MATERIAL TO PROCESS:
■ ■ ■

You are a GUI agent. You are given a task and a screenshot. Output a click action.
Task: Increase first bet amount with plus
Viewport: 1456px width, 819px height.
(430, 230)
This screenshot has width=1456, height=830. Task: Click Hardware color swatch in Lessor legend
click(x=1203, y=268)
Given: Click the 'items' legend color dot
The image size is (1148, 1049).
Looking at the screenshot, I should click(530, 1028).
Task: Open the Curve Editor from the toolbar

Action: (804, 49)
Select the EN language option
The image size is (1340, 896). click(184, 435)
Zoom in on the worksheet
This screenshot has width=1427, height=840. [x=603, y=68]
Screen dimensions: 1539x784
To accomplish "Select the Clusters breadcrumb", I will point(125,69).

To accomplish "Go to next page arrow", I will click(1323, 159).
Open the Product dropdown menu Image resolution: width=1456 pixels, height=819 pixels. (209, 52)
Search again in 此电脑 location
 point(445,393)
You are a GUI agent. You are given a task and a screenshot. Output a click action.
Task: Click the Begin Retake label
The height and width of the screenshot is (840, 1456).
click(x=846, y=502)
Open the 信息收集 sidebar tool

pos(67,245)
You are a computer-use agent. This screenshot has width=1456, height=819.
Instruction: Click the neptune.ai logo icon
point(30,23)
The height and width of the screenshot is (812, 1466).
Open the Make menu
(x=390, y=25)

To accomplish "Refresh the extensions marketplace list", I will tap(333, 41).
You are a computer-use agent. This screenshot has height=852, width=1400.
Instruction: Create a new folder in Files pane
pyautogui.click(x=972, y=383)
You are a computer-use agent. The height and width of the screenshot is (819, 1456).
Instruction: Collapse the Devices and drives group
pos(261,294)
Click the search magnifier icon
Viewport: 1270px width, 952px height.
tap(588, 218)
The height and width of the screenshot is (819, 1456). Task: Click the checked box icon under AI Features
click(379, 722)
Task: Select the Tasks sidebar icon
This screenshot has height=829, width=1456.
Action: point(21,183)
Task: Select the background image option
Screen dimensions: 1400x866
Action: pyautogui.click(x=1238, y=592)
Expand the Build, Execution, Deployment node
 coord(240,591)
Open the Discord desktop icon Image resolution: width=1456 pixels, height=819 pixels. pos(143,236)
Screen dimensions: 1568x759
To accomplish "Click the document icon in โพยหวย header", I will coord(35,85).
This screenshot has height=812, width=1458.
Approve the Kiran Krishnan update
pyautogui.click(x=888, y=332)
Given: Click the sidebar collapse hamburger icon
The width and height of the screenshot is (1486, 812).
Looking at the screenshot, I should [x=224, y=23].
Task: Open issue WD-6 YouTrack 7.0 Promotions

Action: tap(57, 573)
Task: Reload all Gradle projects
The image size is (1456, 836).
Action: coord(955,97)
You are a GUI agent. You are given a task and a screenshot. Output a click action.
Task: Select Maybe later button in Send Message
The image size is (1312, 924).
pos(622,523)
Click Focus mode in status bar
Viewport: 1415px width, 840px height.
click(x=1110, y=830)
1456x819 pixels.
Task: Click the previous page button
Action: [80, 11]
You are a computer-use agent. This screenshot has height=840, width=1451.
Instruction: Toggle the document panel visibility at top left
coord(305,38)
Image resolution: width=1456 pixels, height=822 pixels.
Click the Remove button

■ ■ ■

INSTRUCTIONS FOR THE TASK: Every record needs to be reproduced exactly, with none skipped.

ANSWER:
You are a GUI agent. You are given a task and a screenshot. Output a click action.
Task: Increase first bet amount with plus
Viewport: 1456px width, 819px height.
(430, 230)
This screenshot has width=1456, height=830. Task: Click Hardware color swatch in Lessor legend
click(x=1203, y=268)
Given: Click the 'items' legend color dot
The image size is (1148, 1049).
Looking at the screenshot, I should click(530, 1028).
Task: Open the Curve Editor from the toolbar

Action: (804, 49)
Select the EN language option
The image size is (1340, 896). click(184, 435)
Zoom in on the worksheet
This screenshot has width=1427, height=840. [x=603, y=68]
Screen dimensions: 1539x784
To accomplish "Select the Clusters breadcrumb", I will point(125,69).

To accomplish "Go to next page arrow", I will click(1323, 159).
Open the Product dropdown menu Image resolution: width=1456 pixels, height=819 pixels. (209, 52)
Search again in 此电脑 location
 point(445,393)
You are a GUI agent. You are given a task and a screenshot. Output a click action.
Task: Click the Begin Retake label
The height and width of the screenshot is (840, 1456).
click(x=846, y=502)
Open the 信息收集 sidebar tool

pos(67,245)
You are a computer-use agent. This screenshot has width=1456, height=819.
Instruction: Click the neptune.ai logo icon
point(30,23)
The height and width of the screenshot is (812, 1466).
Open the Make menu
(x=390, y=25)

To accomplish "Refresh the extensions marketplace list", I will tap(333, 41).
You are a computer-use agent. This screenshot has height=852, width=1400.
Instruction: Create a new folder in Files pane
pyautogui.click(x=972, y=383)
You are a computer-use agent. The height and width of the screenshot is (819, 1456).
Instruction: Collapse the Devices and drives group
pos(261,294)
Click the search magnifier icon
Viewport: 1270px width, 952px height.
tap(588, 218)
The height and width of the screenshot is (819, 1456). Task: Click the checked box icon under AI Features
click(379, 722)
Task: Select the Tasks sidebar icon
This screenshot has height=829, width=1456.
Action: point(21,183)
Task: Select the background image option
Screen dimensions: 1400x866
Action: pyautogui.click(x=1238, y=592)
Expand the Build, Execution, Deployment node
 coord(240,591)
Open the Discord desktop icon Image resolution: width=1456 pixels, height=819 pixels. pos(143,236)
Screen dimensions: 1568x759
To accomplish "Click the document icon in โพยหวย header", I will coord(35,85).
This screenshot has height=812, width=1458.
Approve the Kiran Krishnan update
pyautogui.click(x=888, y=332)
Given: Click the sidebar collapse hamburger icon
The width and height of the screenshot is (1486, 812).
Looking at the screenshot, I should [x=224, y=23].
Task: Open issue WD-6 YouTrack 7.0 Promotions

Action: tap(57, 573)
Task: Reload all Gradle projects
The image size is (1456, 836).
Action: coord(955,97)
You are a GUI agent. You are given a task and a screenshot. Output a click action.
Task: Select Maybe later button in Send Message
The image size is (1312, 924).
pos(622,523)
Click Focus mode in status bar
Viewport: 1415px width, 840px height.
click(x=1110, y=830)
1456x819 pixels.
Task: Click the previous page button
Action: [80, 11]
You are a computer-use agent. This screenshot has height=840, width=1451.
Instruction: Toggle the document panel visibility at top left
coord(305,38)
Image resolution: width=1456 pixels, height=822 pixels.
Click the Remove button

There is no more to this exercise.